X-Ray diffraction studies
The diffraction spectrum of pure drug ZMT showed that crystalline in nature as indicated by numerous, relative sharp and distinct peaks. The niosomes of optimized batch F4 was characterized by less intensity of the diffraction peak, which demonstrates that the chemical structure of the drug was not changed after the batch process. It was confirmed that ZMT existed in an amorphous state in the ZMT niosomes because of the disappeared sharp peak of ZMT in the diffraction pattern. Overlain spectra of XRD of A) pure drug B) Polymer c) Optimized batch shown in Figure 10.

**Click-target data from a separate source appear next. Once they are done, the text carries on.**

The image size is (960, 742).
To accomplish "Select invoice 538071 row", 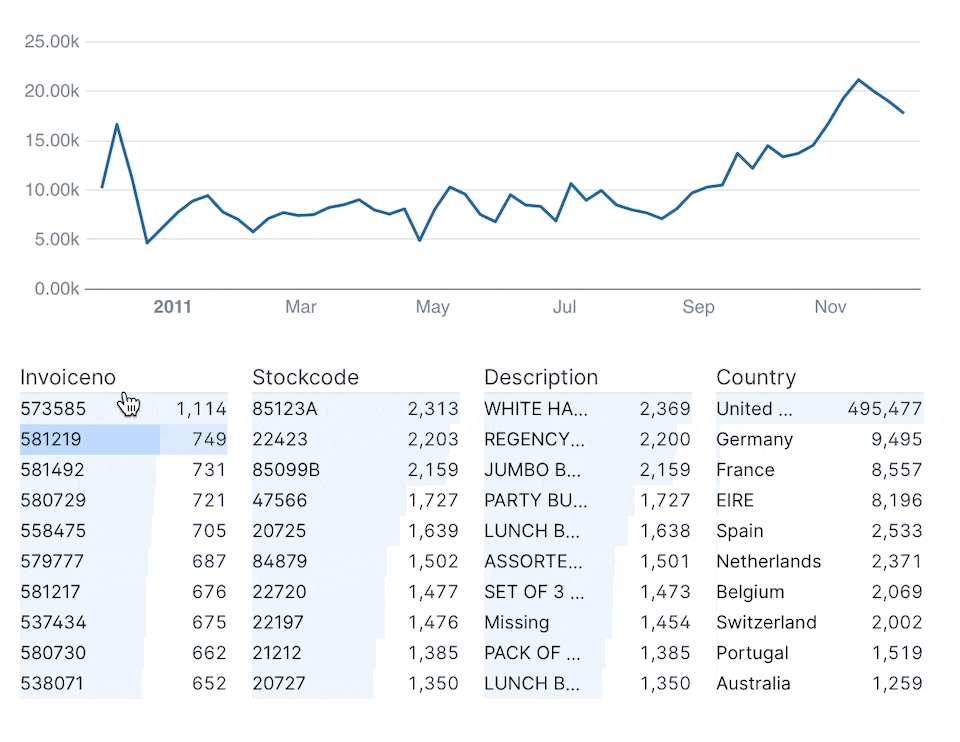I will [123, 684].
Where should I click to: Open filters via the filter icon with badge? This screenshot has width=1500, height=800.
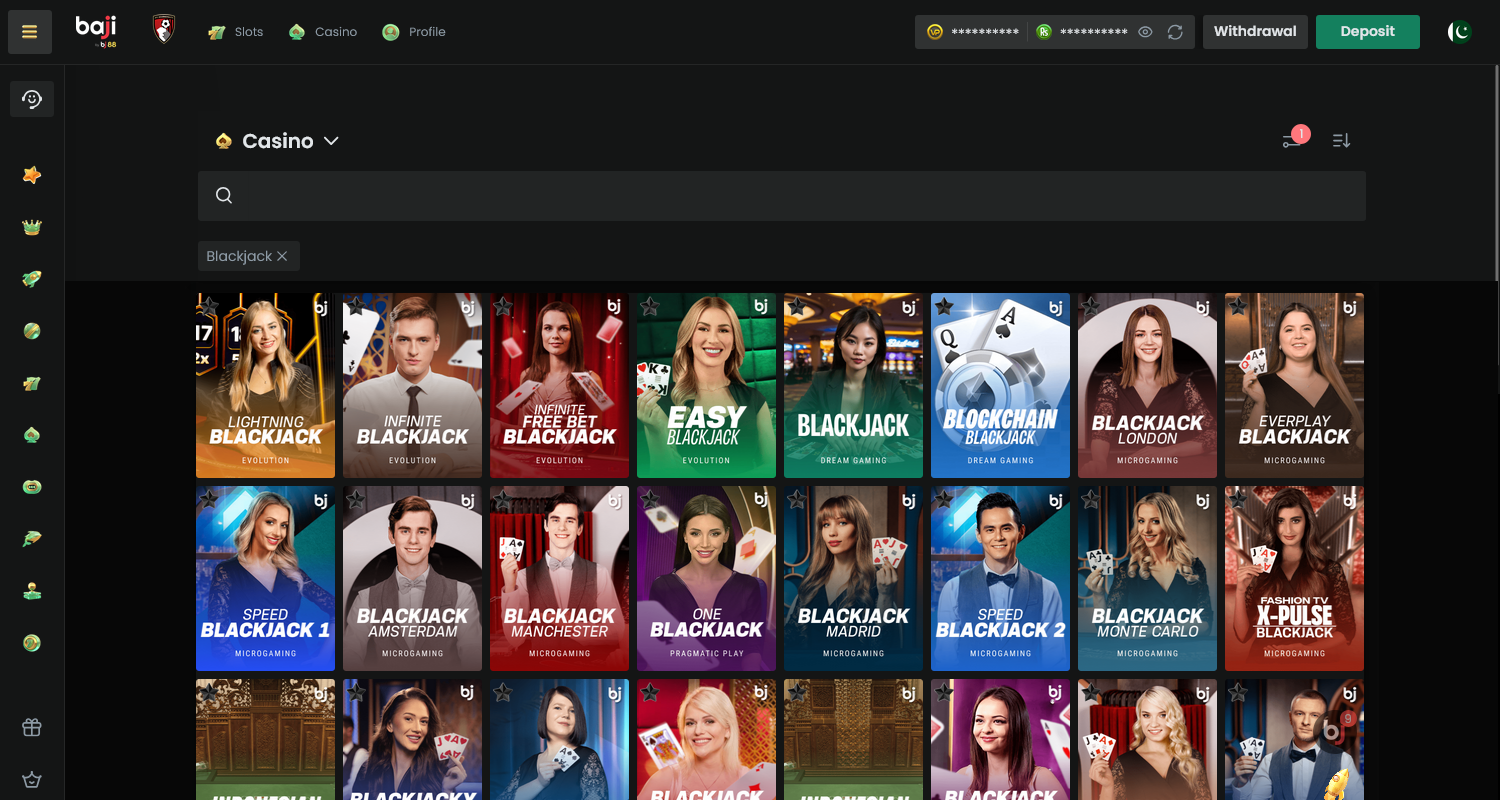pyautogui.click(x=1292, y=140)
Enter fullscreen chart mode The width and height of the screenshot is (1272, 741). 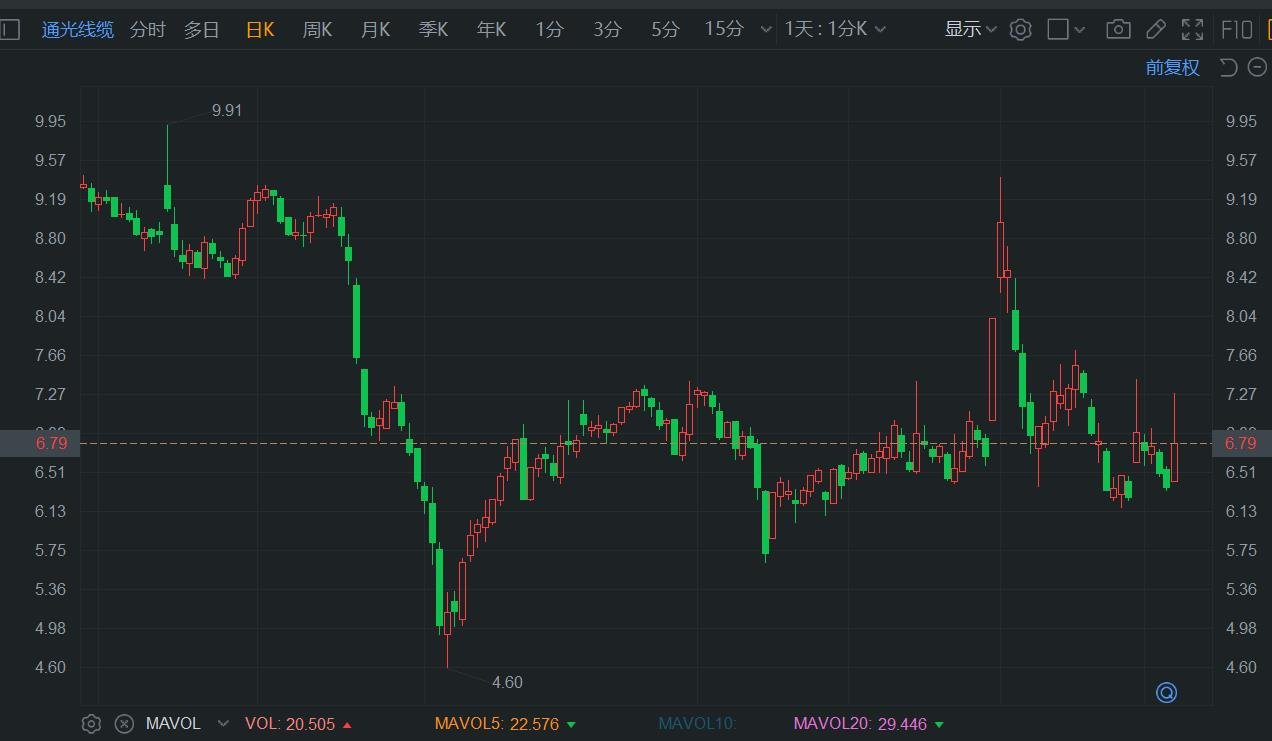[1192, 29]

Scanning electron microscopy
The surface morphology of the niosomal optimized batch formulation was found that crystalline in nature. The niosomes were found to be some extent spherical in shape with a narrow particle size distribution. Scanning electron microscopy of niosomes were shown in Figure 11.
Stability Studies
The stability studies of ZMT niosomes in situ gel optimized batch G4.1 showed physical stability for a period of 3 months at refrigerated conditions. The drug content of the niosomes gel formulation at different intervals, at room temperature, found to be decreased. It was found that no significant difference was observed drug content of niosomes gel formulation after 3 months at refrigerated condition. Stability studies data of niosomal gel shown in Table 6.
Conclusions
The present study was an attempt to formulate niosomal in situ gel of ZMT dug, having poor bioavailability. The niosomal in situ gel formulations was successfully prepared owing to an increased nasal residence time of the drug and gradually increase the permeation rate, which revealed that there was an increased in nasal residence time and increase the bioavailability of a drug. Niosomal in situ nasal gel can bypass the BBB to target the migraine disorders in the brain and decrease the intensity of migraine attacks.